LA PERIZIA - L’imprenditore Claudio Salini guidava ben oltre i limiti di velocità nei secondi precedenti al terribile impatto (
qui sopra nella foto di Leggo) che gli avrebbe tolto la vita. Lo ha stabilito l’ingegner Mario Scipione, a cui è stato affidato il compito di ricostruire le modalità dell’incidente, verificatosi lo scorso 31 agosto sulla strada a scorrimento veloce Cristoforo Colombo. Salini perse il controllo della sua Porsche 911 e finì contro un albero. Il tecnico nominato dalla Procura ha stabilito che l’automobile procedeva ad una velocità compresa fra 190 e 200 km/h, sbandando anche per colpa di un avvallamento del manto stradale.
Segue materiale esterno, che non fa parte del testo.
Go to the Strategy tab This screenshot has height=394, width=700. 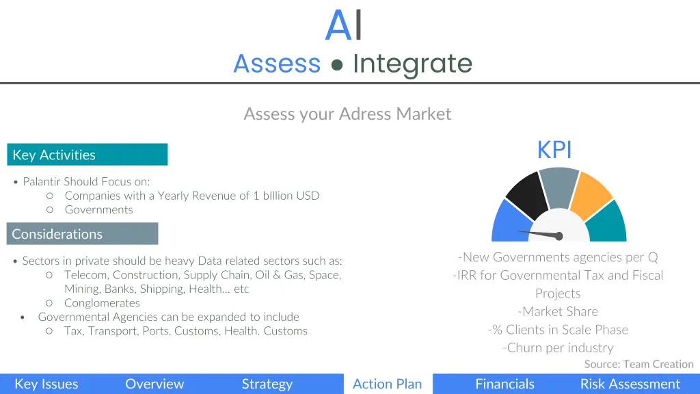267,384
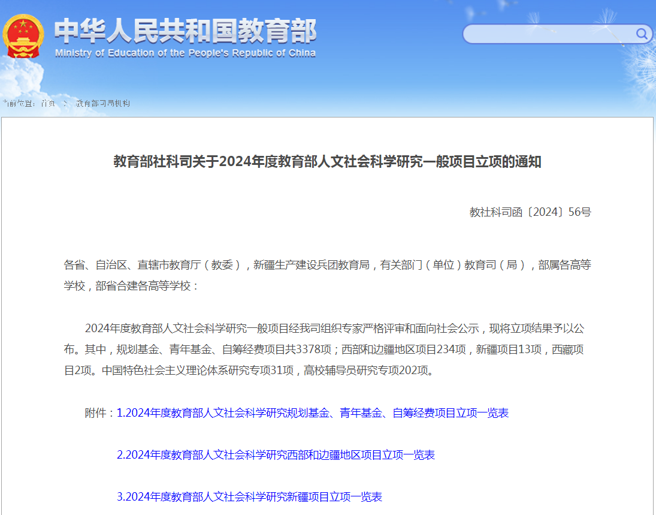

NESSUNA MANOMISSIONE - Scipione ha escluso l’ipotesi del sabotaggio ai freni o alla centralina. Queste illazioni emersero già nelle ore successive al fatto e sono legate ad alcuni episodi ancora poco chiari: all’imprenditore furono indirizzate minacce di morte, subito denunciate alle autorità. Salini rimase vittima anche di un tentativo di estorsione. La relazione elaborata dal tecnico non chiarisce perché il 46enne guidasse a velocità così sostenuta, ma il Corriere della Sera ipotizza che l’uomo volesse provare l’automobile nuova. Scipione non ritiene che vadano imputate responsabilità ai funzionari del comune, che avrebbero dovuto giudicare in altri termini la pericolosità dell’avvallamento.
VELOCITÀ SOSTENUTA - Le indagini dimostrano invece che l’automobile ha si perso aderenza per colpa dell’avvallamento, ma soltanto a causa della velocità sostenuta: la depressione sul manto stradale non è stata ritenuta profonda a sufficienza per rivelarsi pericolosa. Salini era amministratore delegato di una grossa azienda nel settore delle costruzioni ed era cugino di Pietro Salini, a capo di un’altra società fra le maggiori nel ramo delle costruzioni e dell'ingegneria.